E03: use the dev set to tune the strength of smoothing (or regularization) for the trigram model - i.e. try many possibilities and see which one works best based on the dev set loss. What patterns can you see in the train and dev set loss as you tune this strength? Take the best setting of the smoothing and evaluate on the test set once and at the end.
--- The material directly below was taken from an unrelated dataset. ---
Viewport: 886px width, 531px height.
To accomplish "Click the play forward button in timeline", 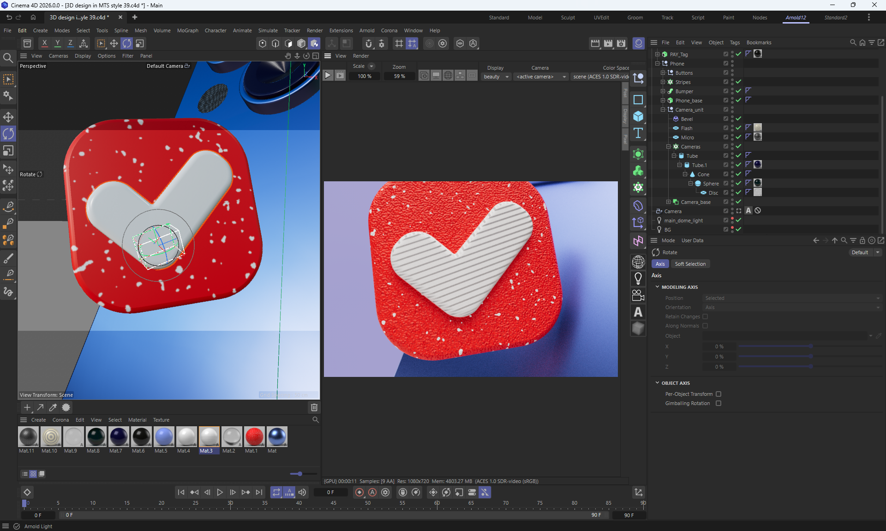I will click(220, 492).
How good of a loss do you achieve?

In [23]:
import torch
import torch.nn.functional as F
from math import floor

In [24]:
# Read in the names
words = open('../names.txt', 'r').read().splitlines()

In [25]:
# Create training, dev, and test sets
train_index = floor(len(words) * 0.8)
dev_index = floor(len(words) * 0.9)

train = words[:train_index]
dev = words[train_index:dev_index]
test = words[dev_index:]

In [26]:
chars = sorted(list(set(''.join(['.'] + words))))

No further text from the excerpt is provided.